Quelque 61 kilos de déchets alimentaires, dont 19 sont encore comestibles. Telles sont, rien qu’en France, les quantités moyennes de nourriture jetées à domicile chaque année par chaque individu. Une gabegie à laquelle de jeunes pousses cherchent à s’attaquer. Afin d’accélérer leur développement, plusieurs viennent de lever des fonds. Nous en avons repéré trois aux positionnements très intéressants.
Beans ou comment donner une seconde vie aux invendus
Créée en 2023, Beans est une plateforme Internet spécialisée dans la revente de produits alimentaires (et d’hygiène de bébé) invendus, à date de consommation courte et/ou aux emballages imparfaits. Au-delà de l’aspect antigaspi, la start-up a pour ambition de permettre aux Français de mieux se nourrir sans que cela ne pèse sur leur pouvoir d’achat, les articles étant proposés à des prix réduits.
Depuis son lancement, le site revendique plus de 300 000 produits sauvés du gaspillage – soit 120 tonnes. Après avoir livré plus de 5 000 commandes en 2024, Beans a bouclé cette année une levée de 1,4 million d’euros. Grâce à cette manne, elle a doublé le nombre de références dans son catalogue de produits (passé à près de 2 000) et renforcé ses effectifs.

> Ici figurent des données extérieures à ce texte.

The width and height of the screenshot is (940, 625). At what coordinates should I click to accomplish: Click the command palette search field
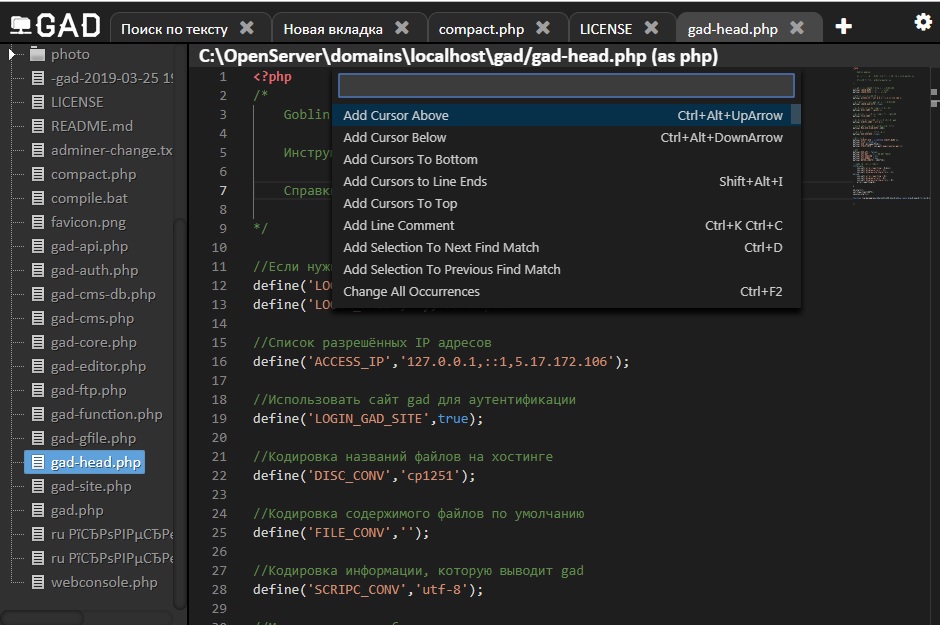(566, 86)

Green Spot et les promesses de la fermentation
Rien ne se perd, tout se transforme. En récupérant auprès d’industriels des ressources non utilisées comme des pelures ou des pulpes de fruits et légumes, des pépins ou encore des coproduits de légumineuses et de céréales, Green Spot Technologies élabore des poudres riches en nutriments. Obtenues grâce à la fermentation, celles-ci sont utilisables dans les sauces, pour la confection de pains ou de pâtisseries ; elles peuvent enfin entrer dans la composition de boissons. Fondée en 2018 en Nouvelle-Zélande, la jeune pousse s’est rapidement installée dans le sud de la France, à Toulouse et Carpentras. Soucieuse d’accélérer son développement industriel et d’enrichir son offre d’ingrédients fermentés durables, elle vient de lever 5 millions d’euros.
Fénix Evolution ou la valorisation des « déclassés »
Ce n’est pas la première entreprise à se lancer sur ce créneau, mais le marché semble particulièrement porteur. Encore 30 % des légumes et des fruits produits en France n’arrivent pas jusqu’aux étalages, selon une étude publiée en novembre dernier (1), 12 % étant définitivement gaspillés. Créée en 2020, Fénix Evolution exploite les fruits et légumes que les enseignes refusent du fait de leur taille ou de leur apparence. Mais au lieu de simplement les revendre, elle les transforme en ingrédients alimentaires (jus, concentrés, sucres, antioxydants, colorants, arômes, prébiotiques…), lesquels seront exploités, notamment, par les acteurs agro-industriels. Sa valeur ajoutée sur le plan écologique est double : outre la dimension circulaire de sa démarche, elle conçoit sur le territoire des produits qui sont aujourd’hui largement importés. Venant de lever près de 18 millions d’euros, cette start-up vauclusienne s’apprête à changer d’échelle avec la construction d’une usine à Apt, dans les Alpes de Haute-Provence.